Нефисса с жалостью смотрела, как рыдания сотрясают хрупкое юношеское тело, но вдруг сердце ее вздрогнуло от мучительной тревоги: Ясмина в Египте! Она может приехать и потребовать сына! По закону она лишена материнских прав, но ведь Мухаммед теперь взрослый и сам может решать свою судьбу. Что, если Ясмина приласкает его и он уйдет к ней? Этого нельзя допустить.
– Слушай меня, дорогой, – она погладила руку Мухаммеда. – Посади меня в кресло. Ну вот, ты добрый мальчик. Теперь я тебе что-то расскажу. Для тебя настало время узнать правду о своей матери.
Помогая ей сесть в роскошное кресло, обитое парчой, Мухаммед шмыгнул носом и вытер слезы ладонью. Это было собственное кресло Нефиссы, – сидя в нем, она отдавала распоряжения слугам или ласкала маленького сына Омара, потом внука Мухаммеда.
– Это нелегко мне, внук моего сердца. Много лет вся семья молчала о твоей матери. И я боялась ранить твое сердце. Теперь садись и слушай.
Но Мухаммед остался стоять посреди комнаты, на ковре, когда-то принадлежавшем подруге юности Нефиссы принцессе Фаизе, – после бегства короля Фарука из Египта и конфискации имущества королевской семьи Нефисса купила ковер на аукционе.
– Так что же случилось с моей матерью, бабушка? – спросил он сдавленным голосом.

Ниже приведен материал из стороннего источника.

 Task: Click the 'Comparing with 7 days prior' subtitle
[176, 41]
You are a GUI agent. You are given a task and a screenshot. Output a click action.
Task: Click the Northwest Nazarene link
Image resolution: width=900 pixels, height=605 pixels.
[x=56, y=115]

– Мой бедный мальчик, твоя мать совершила прелюбодеяние с другом твоего дедушки. – Нефисса почувствовала, что испытывает злорадное удовольствие, открывая тайну Ясмины, и даже немного устыдилась самой себя. – Она была в то время замужем за твоим отцом, а тебе было пять лет.

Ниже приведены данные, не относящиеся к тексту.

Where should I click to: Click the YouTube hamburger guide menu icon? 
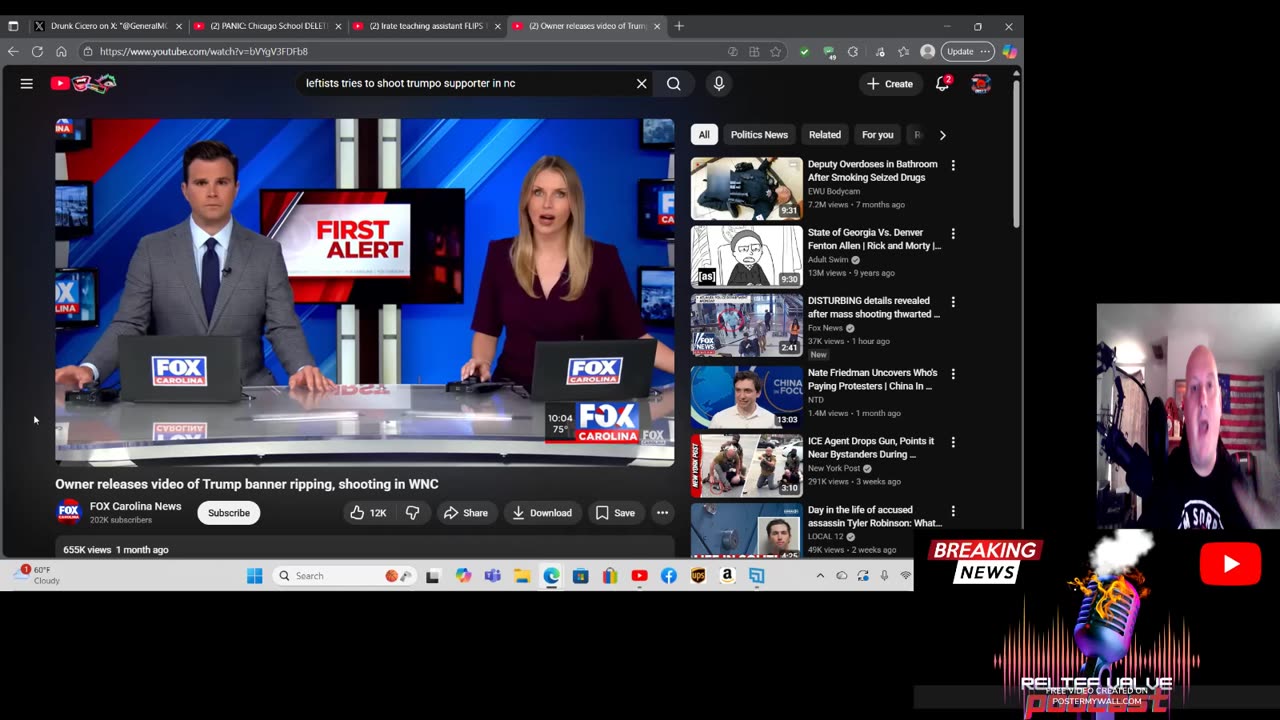tap(27, 84)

– Нет… Я не верю!.. – воскликнул он со слезами на глазах.
– Спроси своего дедушку Ибрахима, когда он вернется из Суэца. Он скажет тебе правду. Она обесчестила семью.

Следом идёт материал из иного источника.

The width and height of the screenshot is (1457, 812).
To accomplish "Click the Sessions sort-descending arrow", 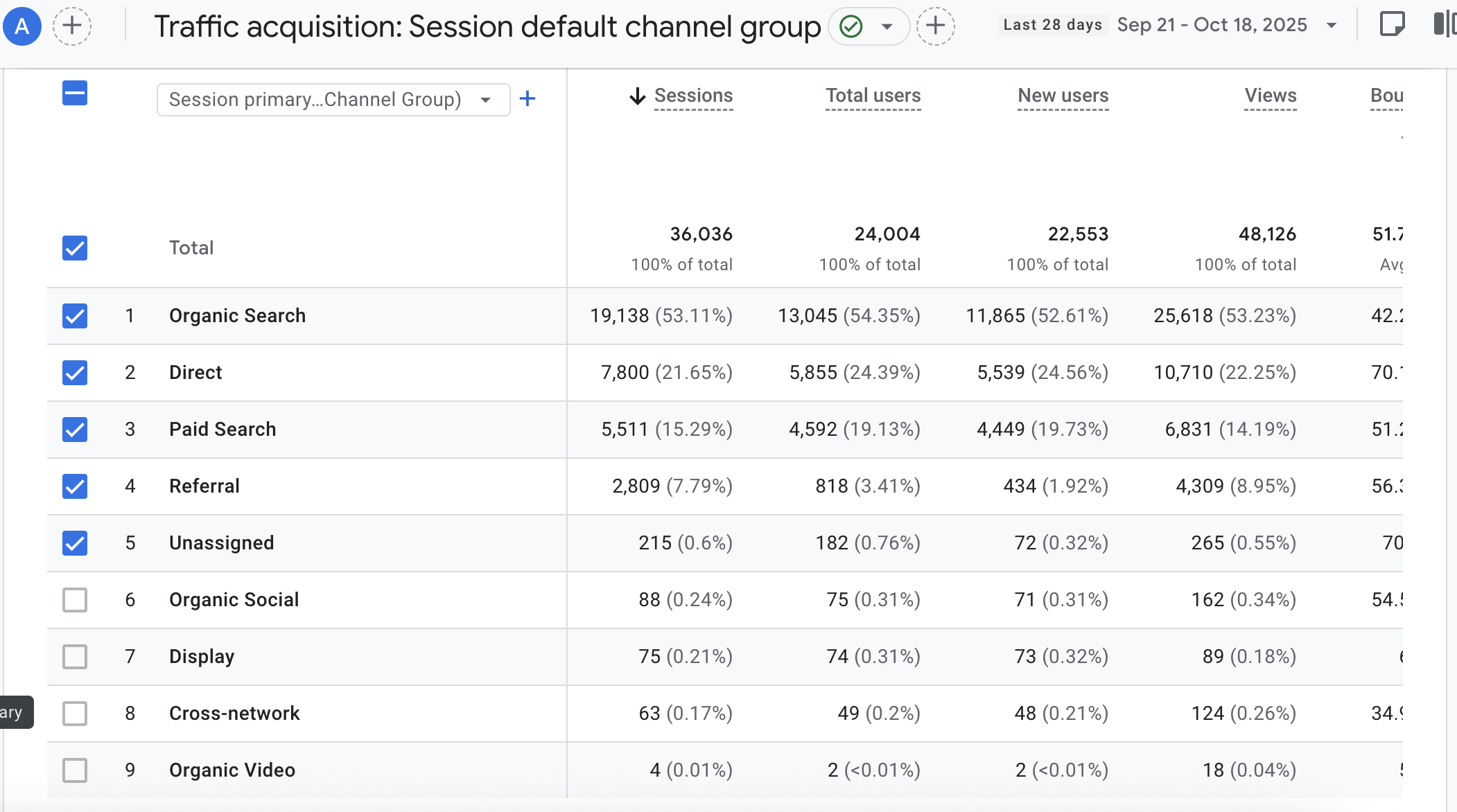I will [637, 96].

– Нет! – вскричал он. – Не говори так о моей матери.
– Мне больно рассказывать тебе это, но это правда. Поэтому семья никогда не говорит о ней. Это случилось в последний день пагубной Шестидневной войны. Тяжелый, мрачный день позора нашей семьи. – Нефисса сжала губы. Она не собиралась рассказывать Мухаммеду, как Ясмина молила оставить ей ребенка, как Омар решительно разлучил ее с сыном.
Юноша стоял на ковре принцессы Фаизы в оцепенении, бледное лицо покрылось потом. Он кинулся в ванную, и до Нефиссы донеслись звуки неистовой рвоты.
Когда он, шатаясь, вышел из ванной, Нефисса протянула к нему руки, но он отвернулся и ринулся из дома. Он бежал по улицам, натыкаясь на прохожих, и молил Бога, чтобы в кофейне «Феруза», в которой они всегда встречались, он увидел своих друзей Салаха и Хабиба и они рассеяли бы окутавший его черный туман смехом и шутками. Кофейня находилась напротив клуба «Золотая клетка», и он не нашел там друзей, а нашел Хуссейна. Повинуясь его гипнотическому взгляду, Мухаммед покорно сел рядом с ним, укрыв лицо в ладонях, и слушал его мрачные призывы покарать нечестивцев, и сказал «да» – он сделает то, чего хочет Хуссейн. А потом кинется в Аль-Тафлу и покарает свою мать за преступление, которое она совершила двадцать лет назад.